Nimiq Core-RS Albatross Flaw Exposes Nodes to DoS Attacks

CVE Notify has flagged a critical vulnerability in the Nimiq core-rs-albatross Rust implementation, specifically affecting versions prior to 1.3.0. This bug, identified as CVE-2026-35468, lies within two peer-facing consensus request handlers. These handlers incorrectly assume the history index is always present and attempt to unwrap it directly using blockchain.history_store.history_index().unwrap(). However, the HistoryStoreProxy::history_index() method can legitimately return None when a node is operating in a state without the history index, such as during synchronization.

A remote attacker can exploit this by sending specific requests – RequestTransactionsProof or RequestTransactionReceiptsByAddress – to a node running without the history index.

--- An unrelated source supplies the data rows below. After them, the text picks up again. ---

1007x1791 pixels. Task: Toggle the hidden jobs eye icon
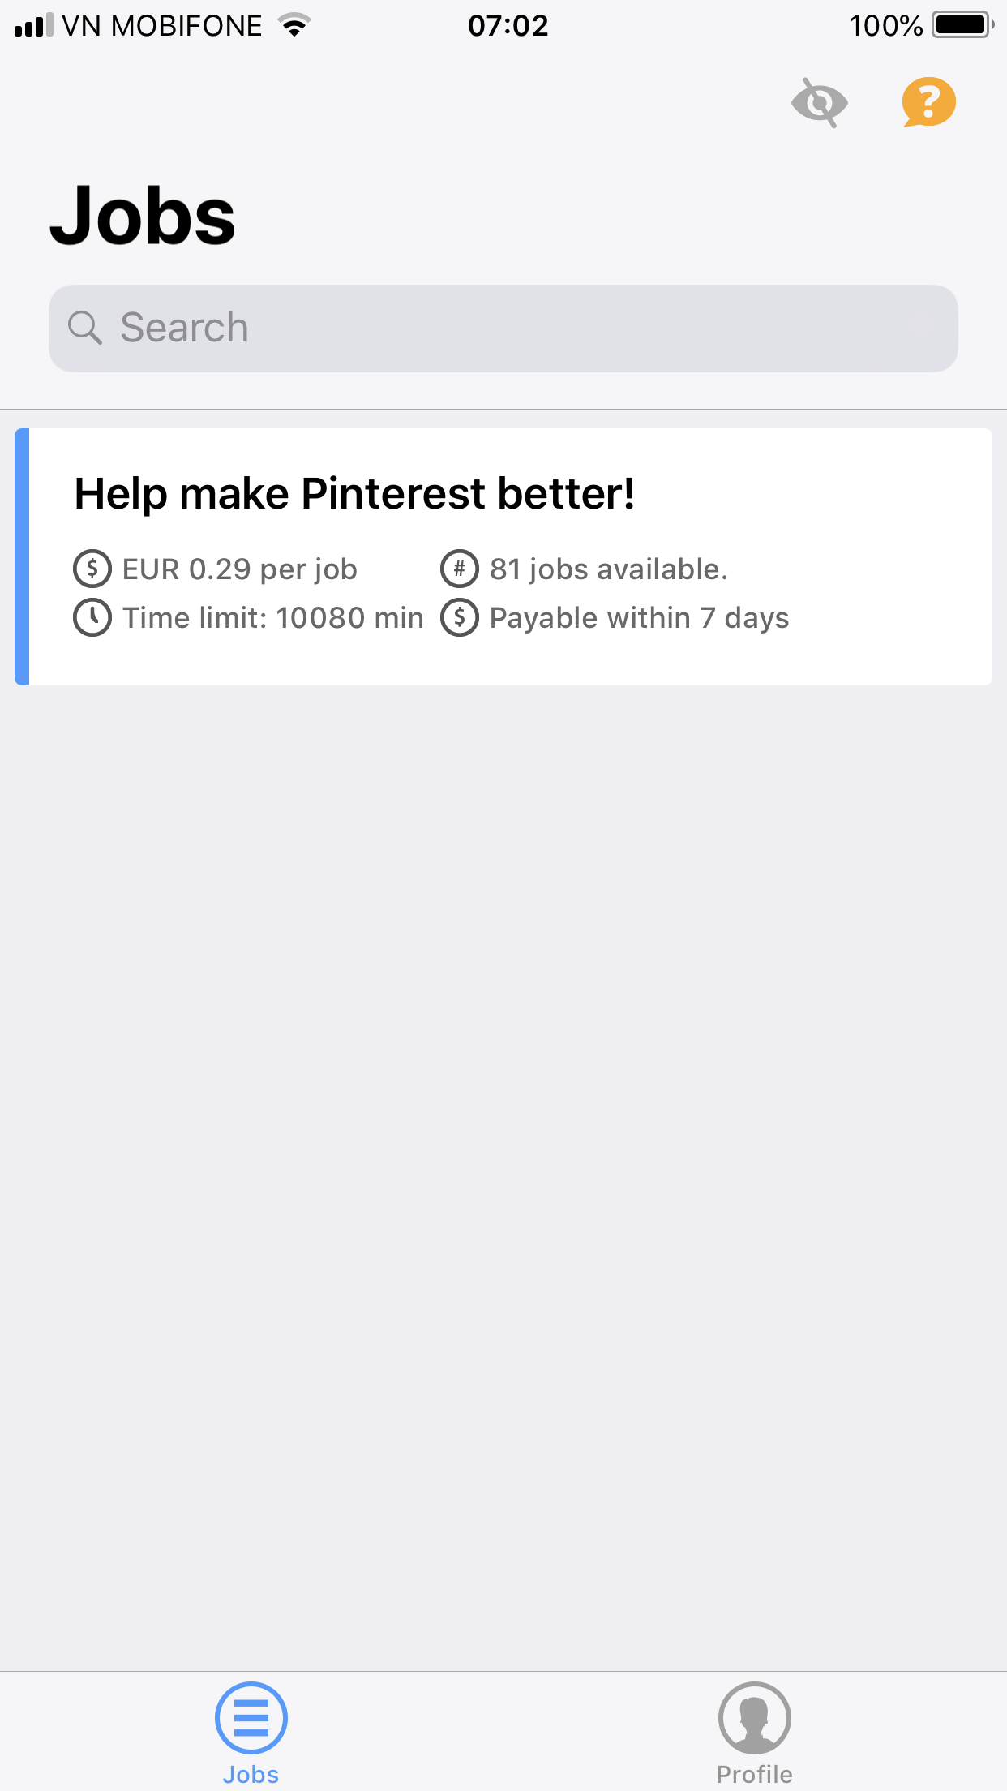click(x=819, y=103)
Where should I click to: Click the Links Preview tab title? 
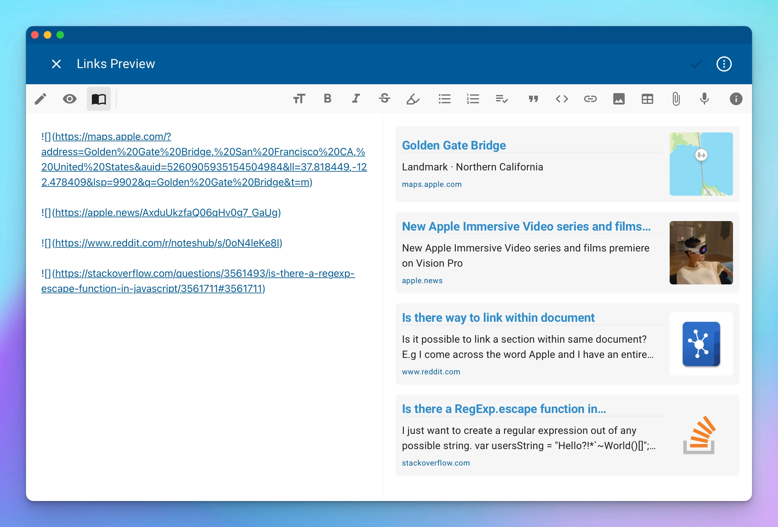point(116,64)
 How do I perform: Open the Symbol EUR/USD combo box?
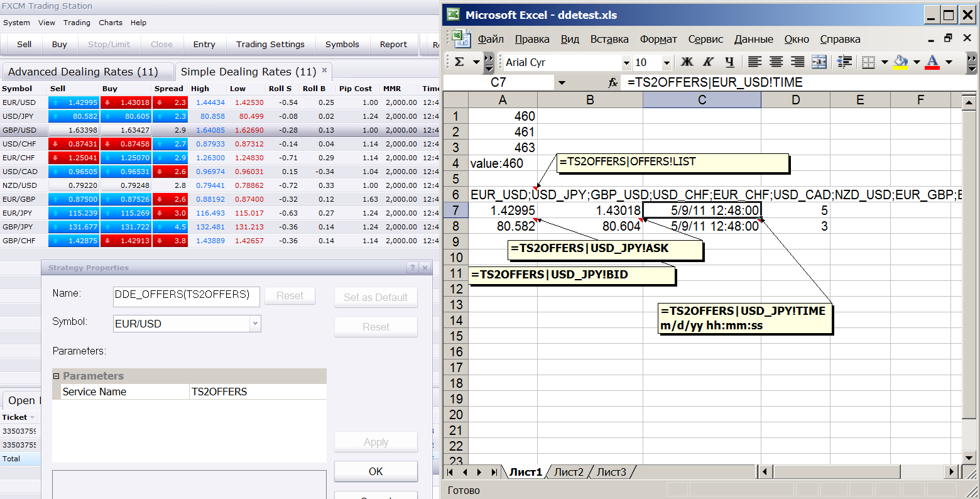[x=187, y=324]
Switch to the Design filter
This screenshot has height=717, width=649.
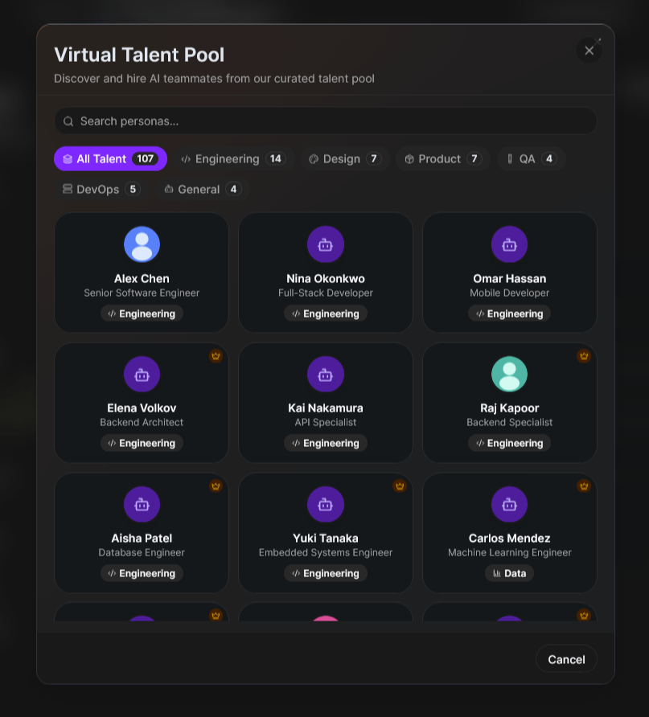(x=344, y=159)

This triggers an Option::unwrap() panic in the request handling path, leading to a denial-of-service condition. CVE Notify confirms that this vulnerability has been patched in version 1.3.0 of core-rs-albatross, addressing the flawed assumption that led to the panic.

The implications are clear: nodes that are not kept up-to-date with the latest patch are susceptible to being taken offline by specially crafted network requests. This highlights the ongoing challenge of maintaining robust consensus mechanisms, especially in decentralized systems where nodes may operate in varied states.